WASHINGTON - President Clinton was on the verge Friday of signing legislation that permanently extends the Treasury Department's authority over the government securities market and sets tougher federal standards for participating dealers.
The Government Securities Act Amendments of 1993, which Clinton is expected to approve, will permit the Treasury to issue new rules for market participants and expands the regulatory powers of the Securities and Exchange Commission.
Under the law, all government securities dealers and brokers will be required, upon request, to furnish the SEC with records of any trades in connection with inquiries or investigations. In addition, the SEC is authorized to set antifraud rules, after consulting with Treasury and bank dealer regulators.

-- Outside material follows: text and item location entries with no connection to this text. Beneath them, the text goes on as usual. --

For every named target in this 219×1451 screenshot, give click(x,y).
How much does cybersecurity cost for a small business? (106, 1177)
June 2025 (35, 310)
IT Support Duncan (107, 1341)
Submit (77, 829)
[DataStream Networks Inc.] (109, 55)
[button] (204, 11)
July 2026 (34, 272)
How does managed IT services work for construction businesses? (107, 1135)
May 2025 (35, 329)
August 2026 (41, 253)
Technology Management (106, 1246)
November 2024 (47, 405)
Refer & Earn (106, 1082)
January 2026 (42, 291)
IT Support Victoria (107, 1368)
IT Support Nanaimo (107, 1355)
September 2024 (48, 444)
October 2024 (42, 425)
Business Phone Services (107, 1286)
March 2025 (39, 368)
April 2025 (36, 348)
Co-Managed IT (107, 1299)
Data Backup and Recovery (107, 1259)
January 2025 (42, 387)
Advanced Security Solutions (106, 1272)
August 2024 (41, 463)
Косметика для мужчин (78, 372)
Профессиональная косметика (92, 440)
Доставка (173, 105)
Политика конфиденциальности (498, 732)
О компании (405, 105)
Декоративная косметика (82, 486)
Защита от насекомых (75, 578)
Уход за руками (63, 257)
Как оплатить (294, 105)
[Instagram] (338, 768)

The law eliminates the ban on sales practice rules by federal regulatory authorities. In addition, it allows the Treasury to issue reporting rules for dealers and other market participants who take a large position in the market.
Other provisions require all bidders to have access to the Treasury's computerized auction system by the end of 1995, subject to minimum creditworthiness regulations. Bidders are explicitly barred from submitting false or misleading bids.
The law allows public, access to the meetings of the Treasury Borrowing Advisory Committee, which meets before the quarterly refundings to provide market advice to government debt managers.
Micah Green, executive vice president of the Public Securities Association, welcomed Clinton's likely action. "This legislation will permit the Treasury to deal with any situation in the government securities market," Green said. "It recognizes the liquidity and efficiency of the market while in a very targeted way assures the continued integrity of the market."